Task details:
Below are records; count how many of their lines contain the string "toolbar", and give only that number.

Dataset entries:
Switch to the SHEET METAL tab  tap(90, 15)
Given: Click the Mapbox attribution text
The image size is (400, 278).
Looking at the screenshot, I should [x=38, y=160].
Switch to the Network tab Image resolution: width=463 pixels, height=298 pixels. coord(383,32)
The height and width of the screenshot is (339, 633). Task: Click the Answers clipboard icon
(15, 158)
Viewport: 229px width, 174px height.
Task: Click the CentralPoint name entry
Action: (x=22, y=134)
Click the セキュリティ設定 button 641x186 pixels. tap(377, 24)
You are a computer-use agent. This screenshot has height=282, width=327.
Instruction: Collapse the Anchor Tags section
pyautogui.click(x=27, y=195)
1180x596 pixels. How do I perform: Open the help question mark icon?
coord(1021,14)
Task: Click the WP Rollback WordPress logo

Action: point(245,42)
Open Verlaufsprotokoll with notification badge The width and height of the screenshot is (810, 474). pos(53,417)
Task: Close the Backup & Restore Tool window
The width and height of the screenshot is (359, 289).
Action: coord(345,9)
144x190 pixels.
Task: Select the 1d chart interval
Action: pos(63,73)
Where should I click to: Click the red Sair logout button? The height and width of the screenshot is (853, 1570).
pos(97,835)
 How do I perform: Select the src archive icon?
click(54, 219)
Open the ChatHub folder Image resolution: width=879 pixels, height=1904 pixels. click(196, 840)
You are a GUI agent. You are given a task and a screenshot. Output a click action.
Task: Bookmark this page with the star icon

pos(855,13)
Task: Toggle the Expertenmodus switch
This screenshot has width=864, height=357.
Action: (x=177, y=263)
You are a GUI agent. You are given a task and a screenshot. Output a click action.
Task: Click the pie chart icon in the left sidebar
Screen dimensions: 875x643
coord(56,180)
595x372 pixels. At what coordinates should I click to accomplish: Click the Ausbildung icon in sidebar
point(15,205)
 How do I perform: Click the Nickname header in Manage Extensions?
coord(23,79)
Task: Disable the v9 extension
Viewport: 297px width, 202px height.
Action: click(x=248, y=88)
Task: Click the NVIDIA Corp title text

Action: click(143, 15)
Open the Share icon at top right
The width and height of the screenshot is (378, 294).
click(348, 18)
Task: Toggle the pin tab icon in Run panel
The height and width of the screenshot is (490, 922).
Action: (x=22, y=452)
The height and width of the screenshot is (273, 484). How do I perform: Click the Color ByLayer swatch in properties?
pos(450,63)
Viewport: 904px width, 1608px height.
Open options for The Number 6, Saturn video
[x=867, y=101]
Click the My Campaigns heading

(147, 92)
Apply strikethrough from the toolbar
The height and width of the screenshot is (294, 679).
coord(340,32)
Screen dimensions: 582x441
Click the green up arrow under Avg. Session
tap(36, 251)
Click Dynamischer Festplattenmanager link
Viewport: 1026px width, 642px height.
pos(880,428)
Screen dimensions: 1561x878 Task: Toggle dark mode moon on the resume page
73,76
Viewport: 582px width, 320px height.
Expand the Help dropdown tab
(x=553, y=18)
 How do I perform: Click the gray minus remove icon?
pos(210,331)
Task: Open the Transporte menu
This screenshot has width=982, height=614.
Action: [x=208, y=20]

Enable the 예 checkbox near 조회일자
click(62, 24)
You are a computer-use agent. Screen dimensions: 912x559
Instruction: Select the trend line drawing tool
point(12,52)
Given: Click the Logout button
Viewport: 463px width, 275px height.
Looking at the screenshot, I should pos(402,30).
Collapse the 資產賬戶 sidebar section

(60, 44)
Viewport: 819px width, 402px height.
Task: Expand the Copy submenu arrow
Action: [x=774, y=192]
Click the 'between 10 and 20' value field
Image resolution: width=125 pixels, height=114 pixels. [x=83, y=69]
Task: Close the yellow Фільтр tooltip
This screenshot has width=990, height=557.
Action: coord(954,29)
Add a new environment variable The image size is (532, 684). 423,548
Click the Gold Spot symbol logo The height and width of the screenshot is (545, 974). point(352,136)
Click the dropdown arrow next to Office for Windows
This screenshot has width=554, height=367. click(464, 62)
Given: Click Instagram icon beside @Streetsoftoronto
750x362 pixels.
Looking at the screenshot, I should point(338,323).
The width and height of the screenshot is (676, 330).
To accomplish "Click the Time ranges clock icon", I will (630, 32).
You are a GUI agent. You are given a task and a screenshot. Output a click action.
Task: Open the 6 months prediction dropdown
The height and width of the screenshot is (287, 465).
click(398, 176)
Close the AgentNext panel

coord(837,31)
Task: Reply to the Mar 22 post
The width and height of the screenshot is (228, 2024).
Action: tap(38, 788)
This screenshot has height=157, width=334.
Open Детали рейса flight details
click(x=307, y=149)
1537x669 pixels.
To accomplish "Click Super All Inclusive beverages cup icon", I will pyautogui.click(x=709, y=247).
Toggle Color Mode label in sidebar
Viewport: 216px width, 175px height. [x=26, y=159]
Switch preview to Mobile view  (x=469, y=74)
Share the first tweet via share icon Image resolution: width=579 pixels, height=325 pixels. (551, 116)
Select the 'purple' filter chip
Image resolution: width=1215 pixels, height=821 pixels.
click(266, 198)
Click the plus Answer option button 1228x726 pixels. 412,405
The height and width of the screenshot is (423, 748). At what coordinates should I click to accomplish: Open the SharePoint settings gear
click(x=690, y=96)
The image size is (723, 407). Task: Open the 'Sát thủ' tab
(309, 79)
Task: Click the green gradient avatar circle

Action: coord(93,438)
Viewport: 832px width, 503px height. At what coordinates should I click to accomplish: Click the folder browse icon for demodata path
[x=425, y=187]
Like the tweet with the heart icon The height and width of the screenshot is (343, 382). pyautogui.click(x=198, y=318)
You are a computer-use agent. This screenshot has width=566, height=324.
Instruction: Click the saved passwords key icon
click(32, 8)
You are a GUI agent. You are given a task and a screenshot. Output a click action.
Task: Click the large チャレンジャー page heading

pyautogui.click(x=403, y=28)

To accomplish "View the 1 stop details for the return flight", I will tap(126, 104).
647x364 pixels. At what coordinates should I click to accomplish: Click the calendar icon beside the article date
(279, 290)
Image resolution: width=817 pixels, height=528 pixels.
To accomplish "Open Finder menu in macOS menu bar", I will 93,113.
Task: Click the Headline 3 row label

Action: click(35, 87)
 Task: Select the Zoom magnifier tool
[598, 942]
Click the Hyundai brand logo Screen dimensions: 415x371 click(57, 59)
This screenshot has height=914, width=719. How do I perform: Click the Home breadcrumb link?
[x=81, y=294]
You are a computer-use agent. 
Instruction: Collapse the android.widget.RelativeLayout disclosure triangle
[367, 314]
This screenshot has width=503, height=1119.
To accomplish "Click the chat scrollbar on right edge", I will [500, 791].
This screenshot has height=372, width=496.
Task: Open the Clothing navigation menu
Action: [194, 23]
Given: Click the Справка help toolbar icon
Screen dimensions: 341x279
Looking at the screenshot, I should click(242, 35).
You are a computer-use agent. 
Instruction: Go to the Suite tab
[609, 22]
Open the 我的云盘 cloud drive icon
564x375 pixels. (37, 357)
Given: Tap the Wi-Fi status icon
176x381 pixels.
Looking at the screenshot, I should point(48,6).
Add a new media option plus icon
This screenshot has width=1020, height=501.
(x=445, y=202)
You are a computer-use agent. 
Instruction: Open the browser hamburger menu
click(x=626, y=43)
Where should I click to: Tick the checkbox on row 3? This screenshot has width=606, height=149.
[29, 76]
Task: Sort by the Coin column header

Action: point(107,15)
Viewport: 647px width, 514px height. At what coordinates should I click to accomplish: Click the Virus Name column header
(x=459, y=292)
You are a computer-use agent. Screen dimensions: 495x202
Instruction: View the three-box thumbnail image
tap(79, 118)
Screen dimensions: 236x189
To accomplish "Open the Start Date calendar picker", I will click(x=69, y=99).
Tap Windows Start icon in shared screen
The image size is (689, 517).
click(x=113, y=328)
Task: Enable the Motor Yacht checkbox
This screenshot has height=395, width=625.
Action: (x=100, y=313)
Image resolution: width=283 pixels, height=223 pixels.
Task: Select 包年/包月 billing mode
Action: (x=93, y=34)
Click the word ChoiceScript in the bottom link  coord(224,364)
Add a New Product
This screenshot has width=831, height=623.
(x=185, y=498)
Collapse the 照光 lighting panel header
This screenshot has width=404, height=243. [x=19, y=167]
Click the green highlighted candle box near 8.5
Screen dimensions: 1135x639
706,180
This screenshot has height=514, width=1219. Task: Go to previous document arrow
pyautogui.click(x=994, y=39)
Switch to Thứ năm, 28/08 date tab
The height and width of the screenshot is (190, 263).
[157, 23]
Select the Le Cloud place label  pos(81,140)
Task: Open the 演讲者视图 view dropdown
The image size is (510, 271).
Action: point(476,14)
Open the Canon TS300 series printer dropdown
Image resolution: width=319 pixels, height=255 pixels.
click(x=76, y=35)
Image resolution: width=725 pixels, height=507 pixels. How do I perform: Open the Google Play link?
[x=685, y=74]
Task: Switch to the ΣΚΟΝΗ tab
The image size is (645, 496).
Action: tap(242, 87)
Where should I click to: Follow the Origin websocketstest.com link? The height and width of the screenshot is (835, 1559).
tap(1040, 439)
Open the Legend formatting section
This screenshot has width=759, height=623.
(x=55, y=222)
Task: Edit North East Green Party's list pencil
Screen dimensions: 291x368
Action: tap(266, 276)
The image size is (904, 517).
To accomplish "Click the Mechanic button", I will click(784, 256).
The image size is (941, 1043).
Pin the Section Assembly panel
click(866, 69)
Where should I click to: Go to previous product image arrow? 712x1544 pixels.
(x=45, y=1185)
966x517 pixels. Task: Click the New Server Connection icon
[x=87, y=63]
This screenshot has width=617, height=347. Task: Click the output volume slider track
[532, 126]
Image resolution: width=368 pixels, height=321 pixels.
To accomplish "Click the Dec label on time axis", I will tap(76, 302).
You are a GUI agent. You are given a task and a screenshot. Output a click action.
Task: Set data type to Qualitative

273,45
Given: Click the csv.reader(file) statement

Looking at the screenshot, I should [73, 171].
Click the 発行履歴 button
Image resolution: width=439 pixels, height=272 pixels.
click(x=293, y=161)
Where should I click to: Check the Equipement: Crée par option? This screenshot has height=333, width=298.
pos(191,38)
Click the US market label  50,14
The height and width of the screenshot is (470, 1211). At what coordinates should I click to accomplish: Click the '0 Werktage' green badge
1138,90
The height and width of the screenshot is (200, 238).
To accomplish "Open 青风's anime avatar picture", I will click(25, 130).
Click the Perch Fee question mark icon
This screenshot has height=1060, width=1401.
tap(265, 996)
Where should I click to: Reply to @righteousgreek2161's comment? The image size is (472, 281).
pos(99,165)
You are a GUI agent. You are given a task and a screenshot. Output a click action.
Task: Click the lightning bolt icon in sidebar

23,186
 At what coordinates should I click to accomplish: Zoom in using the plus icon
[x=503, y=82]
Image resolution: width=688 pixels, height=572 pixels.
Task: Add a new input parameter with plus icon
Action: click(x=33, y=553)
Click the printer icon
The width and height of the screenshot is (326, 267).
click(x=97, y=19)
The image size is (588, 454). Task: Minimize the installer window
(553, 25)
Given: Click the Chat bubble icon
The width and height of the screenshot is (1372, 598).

Task output:
2